By Kevin Yao and Ella Cao BEIJING (Reuters) -New bank lending in China tumbled more than expected in July while broad credit growth slowed, as fresh COVID flare-ups, worries about jobs and a deepening property crisis made companies and consumers wary of taking on more debt. Chinese banks extended 679 billion yuan ($101 billion) in […]
China new bank loans tumble more than expected amid property jitters
By Kevin Yao and Ella Cao
BEIJING (Reuters) -New bank lending in China tumbled more than expected in July while broad credit growth slowed, as fresh COVID flare-ups, worries about jobs and a deepening property crisis made companies and consumers wary of taking on more debt.
Chinese banks extended 679 billion yuan ($101 billion) in new yuan loans in July, less than a quarter of June’s amount and falling short of analysts’ expectations, data released by the People’s Bank of China (PBOC) on Friday showed.
“Credit growth dropped back last month, with property market jitters weighing on bank lending,” Capital Economics said in a note. “It may continue to disappoint in the near-term given that sentiment among homebuyers is likely to stay weak and government borrowing is on course to slow.”
Analysts polled by Reuters had predicted new yuan loans would fall to 1.10 trillion yuan in July, versus 2.81 trillion the previous month and 1.08 trillion a year earlier.

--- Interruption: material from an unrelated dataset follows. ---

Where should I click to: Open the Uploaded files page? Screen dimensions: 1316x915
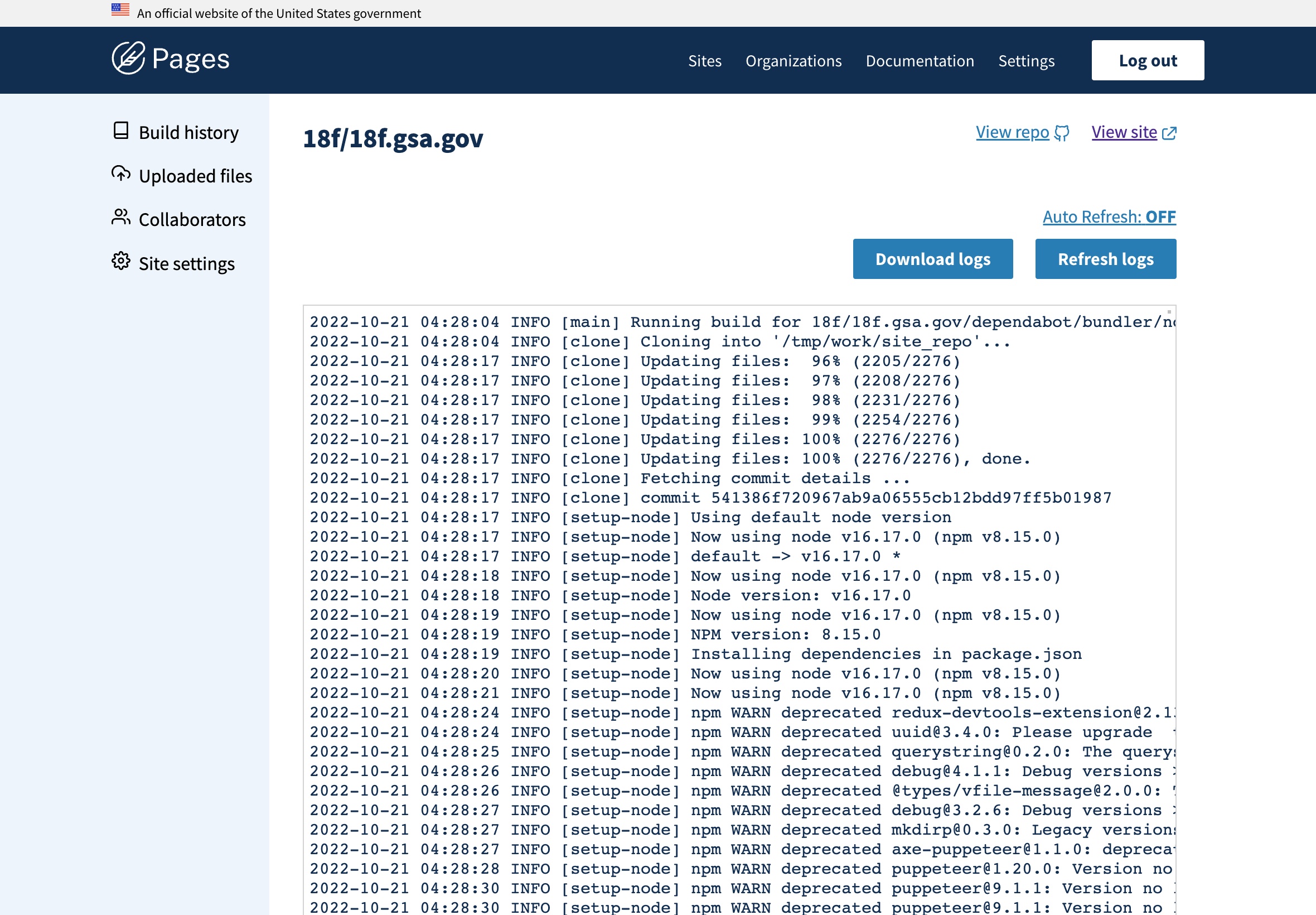195,175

Household loans, including mortgages, fell to 121.7 billion yuan in July from 848.2 billion in June, while corporate loans slid to 287.7 billion yuan from 2.21 trillion.
China’s economy slowed sharply in the second quarter as widespread lockdowns hammered demand and business activity, while the property market has lurched from crisis to crisis.
China’s top leaders recently signalled they were prepared to miss the government growth target of around 5.5% for 2022, which analysts said had been looking increasingly unattainable.
The PBOC reiterated it would step up implementation of its prudent monetary policy and keep liquidity reasonably ample, while closely monitoring domestic and external inflation changes, it said in its policy report.
But few China watchers now expect cuts in benchmark lending rates, which could raise the risk of capital flight as other major central banks sharply raise rates to battle surging inflation.
In the real estate market, a growing number of homebuyers have threatened to stop repaying mortgages on hundreds of stalled projects. While regulators have urged banks to help provide funds to fill developers’ funding gap, confidence in the sector remains fragile.
Data firm China Beige Book International, which conducts monthly surveys of more than 1,000 firms, said there was a clear drop in credit demand in July from manufacturing and services firms, with a slight increase in retail, which it attributed largely to fears of more lockdowns.
Some analysts point to a recent glut of liquidity in interbank money markets as a further sign of weaker credit demand.
Broad M2 money supply grew 12% in July from a year earlier, the central bank data showed, above estimates of 11.4% in the Reuters poll.
Outstanding yuan loans grew 11% compared with 11.2% growth in June. Analysts had expected growth unchanged from June.
Growth of outstanding total social financing (TSF), a broad measure of credit and liquidity in the economy, slowed to 10.7% in July from 10.8% in June.
TSF includes off-balance sheet forms of financing that exist outside the conventional bank lending system, such as initial public offerings, loans from trust companies and bond sales.
In July, TSF dipped to 756.1 billion yuan from 5.17 trillion in June. Analysts polled by Reuters had expected July TSF of 1.30 trillion yuan.
Local governments issued a net 3.41 trillion yuan in special bonds in the first six months – part of the 2022 special bond quota of 3.65 trillion, finance ministry data showed, as authorities sought to quicken infrastructure spending.
Sources have told Reuters that China plans to bring forward some 2023 local special bond quotas to the fourth quarter.